Saverijn Haesebroek dalam Algemeen Verslag 1851). W.A. van Rees, selanjutnya membuat laporan sebagaimana dikutip Heidhues (2008;94): “Ia, (Amir melalui pemberontakannya) adalah penyebab...dari perbaikan sosial bagi penduduk Bangka, yang dalam Lima puluh tahun (sic) di bawah kekuasaan kita tidak membuat kemajuan peradaban”. Satu pengakuan, bahwa Belanda tidak sama sekali memperhatikan penduduk negeri jajahannya, meminjam istilah Bung Karno:
“Penjajahan adalah penghisapan manusia atas manusia (exsploitatition de l’homme par l’homme). Amir, seorang pejuang tangguh dari negeri terjajah justru yang menjungkirbalikkan perubahan peradaban Bangka dan tampil sebagai “man make history” (orang yang membuat sejarah). Perubahan peradaban Bangka dapat dikenali dan dirasakan dikemudian hari setelah beberapa dekade usainya peperangan. Kisah sejarah Depati Amir menjanjikan suatu masa depan cerah bagi kelangsungan budaya multikultural negeri ini. Di tengah keragaman yang rentan oleh isu-isu yang mengancam, dari masa lalu terdapat cerminan yang bisa dijadikan kemudi peradaban.
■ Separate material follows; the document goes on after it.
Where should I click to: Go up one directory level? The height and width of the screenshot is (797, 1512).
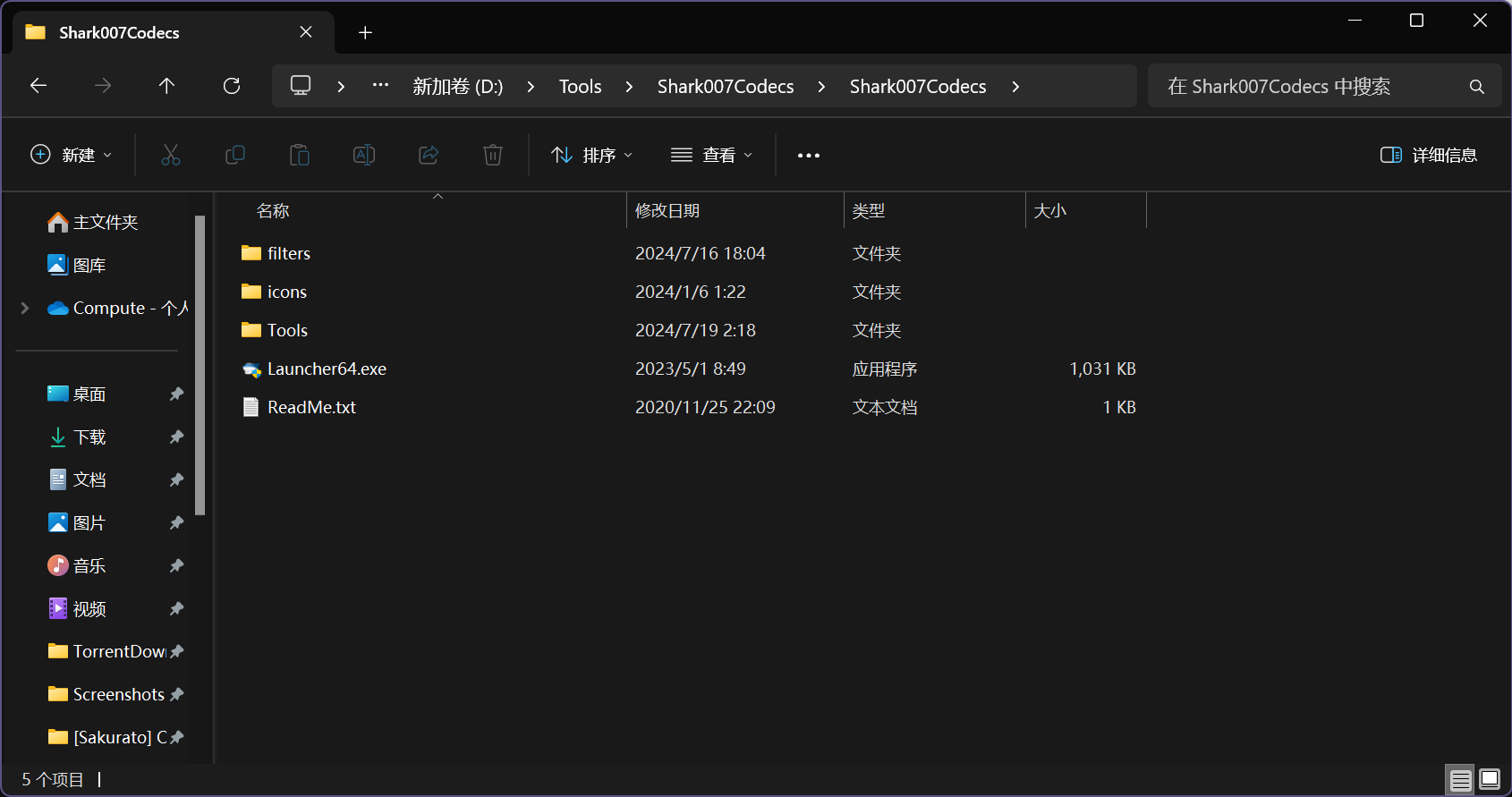[x=166, y=86]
Perjuangan rakyat Bangka, baru bisa dikatakan berhasil, dalam beberapa segi, tatkala penduduk Bangka bersatu menyingsingkan perbedaan agama dan budaya, lantas bersamaan serentak melawan dan merebut kembali nuansa kebebasan. Dalam bentangan narasi laporan kolonial sebelumnya, tersimpul kesaksian, bahwa laju semangat juang di Bangka, adalah berasal dari dua kelompok masyarakat, yaitu Pribumi Bangka, dan Tionghoa.
BACA JUGA:PAHLAWAN DUABELAS (Bagian Empat)
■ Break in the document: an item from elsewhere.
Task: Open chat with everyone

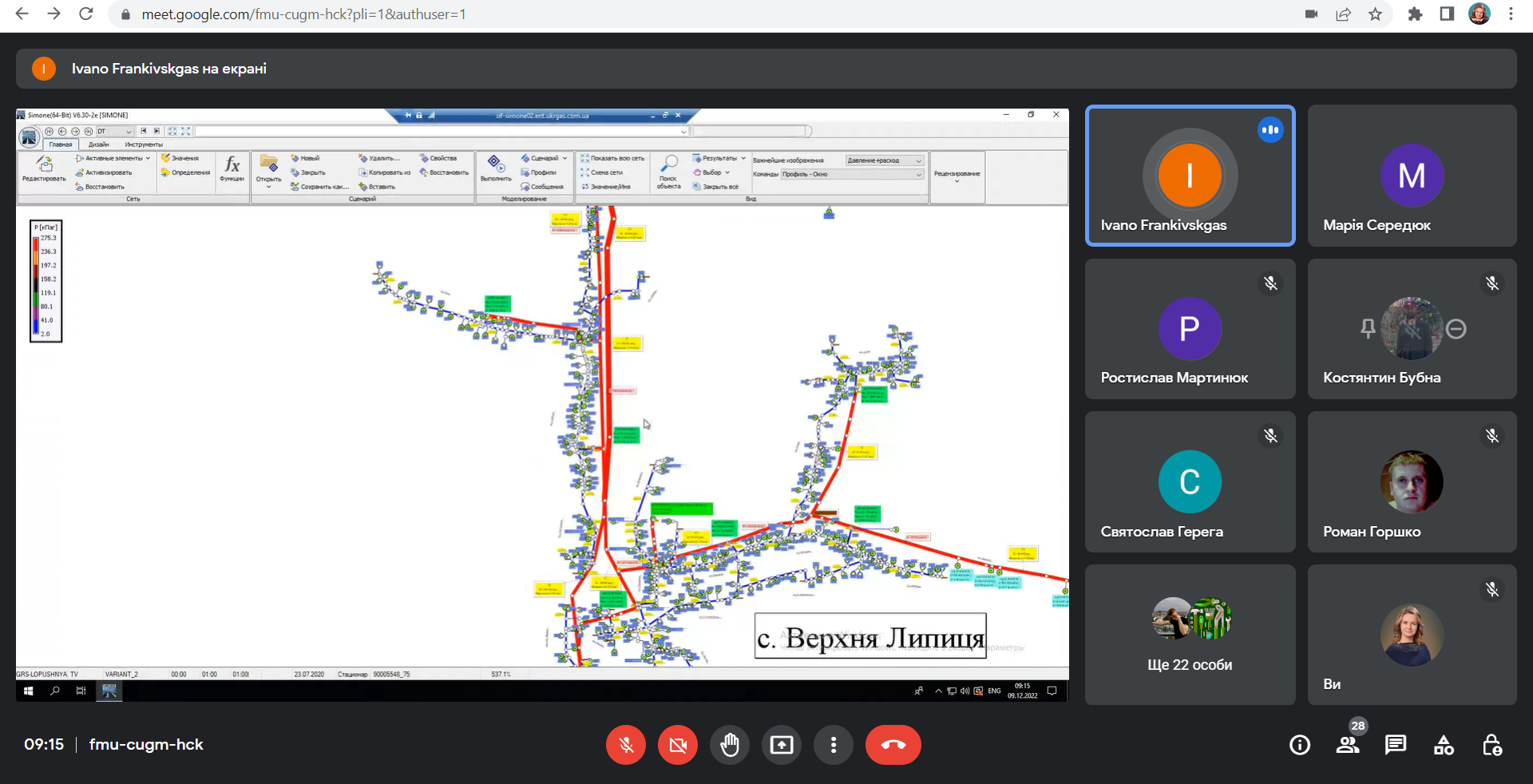Action: 1396,745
Melihat pada kontur sosial masyarakat Bangka era kolonial, maka tidak bisa dilepaskan dari keberadaan tambang Timah sebagai oase yang didatangi berbagai kalangan. Warga pribumi awal, kemudian orang Melayu, telah lebih dulu menambang Timah untuk kebutuhan mereka dan sebagian penghasilannya dikirim ke Palembang. Para pendatang Cina datang untuk mengisi pos para penambang yang tidak terpenuhi jumlahnya, seiring dengan dibukanya banyak tambang-tambang baru. Posisi kolonial Belanda, dari yang sebelumnya menjalin kontrak perdagangan dengan Palembang, perlahan-lahan telah berhasil melampaui batasan administratif, bahkan belakangan telah mendirikan pemerintahan residensi di Bangka, selanjutnya residensi Bangka Belitung dan pulau pulau yang melingkupinya (Tahun 1933).
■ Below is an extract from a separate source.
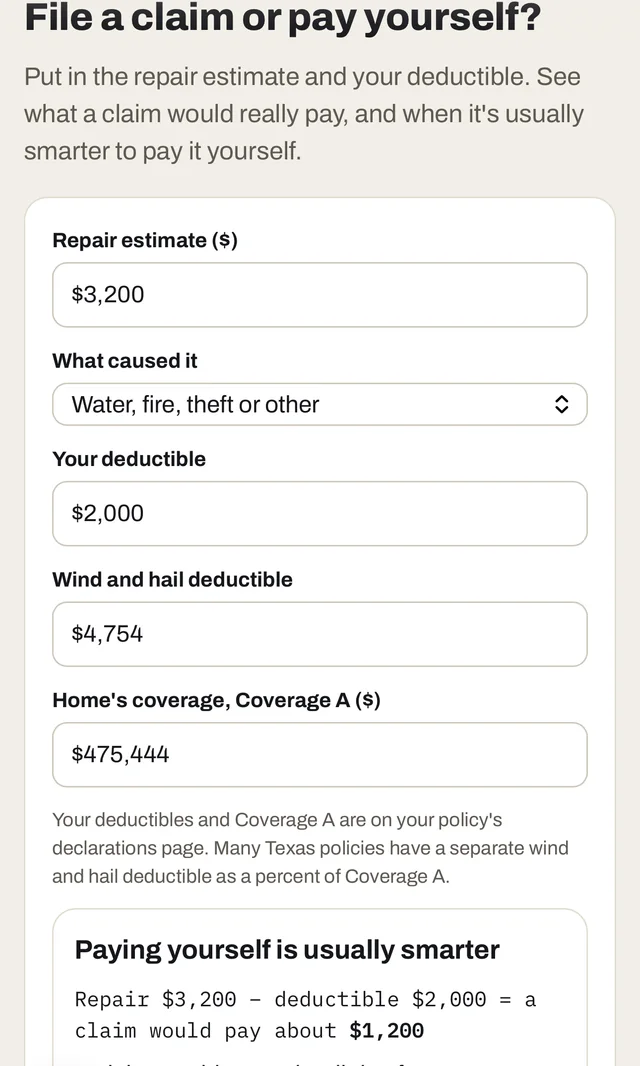Click the "File a claim or pay yourself?" heading
Image resolution: width=640 pixels, height=1066 pixels.
[283, 17]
Keberadaan pemerintahan kolonial di Bangka, adalah menyokong keberadaan parit-parit Timah yang berada di bawah kuasa mereka. Dengan kata lain, keberadaan residensi di sana didorong oleh kepentingan mereka memanen dan mengambil keuntungan dari Timah Bangka. Untuk mengamankan usahanya ini, ketenangan dan keteraturan (rust en orde) sudah pasti dibutuhkan untuk menciptakan suatu iklim yang kondusif. Bagi pemerintah Belanda, ketenangan sosial berarti semakin menguatnya kedudukan mereka di mata pribumi. Sebagaimana telah disinggung sebelumnya, warga Bangka belakangan merasa terusik dengan keberadaan pemerintahan kolonial, khususnya para pemuka rakyat lokal, salah satunya Depati Amir. Di sisi lain, kesejahteraan juga urung didapat para pegawai Cina mengingat kedudukan mereka adalah buruh bergaji murah, yang hari demi hari hanya bergulat dalam aktivitas penambangan yang melelahkan. Sebenarnya, letak masalahnya bukan hanya pada faktor kelelahan bekerja, melainkan juga ketidakadilan dan kesewenangan yang dilakukan pemerintah Belanda.(***/dari buku Depati Amir Perjuangan dan Pengabdian Lintas Pulau Tahun 1848-1868, Akhmad Elvian, M. Dhien Madjid).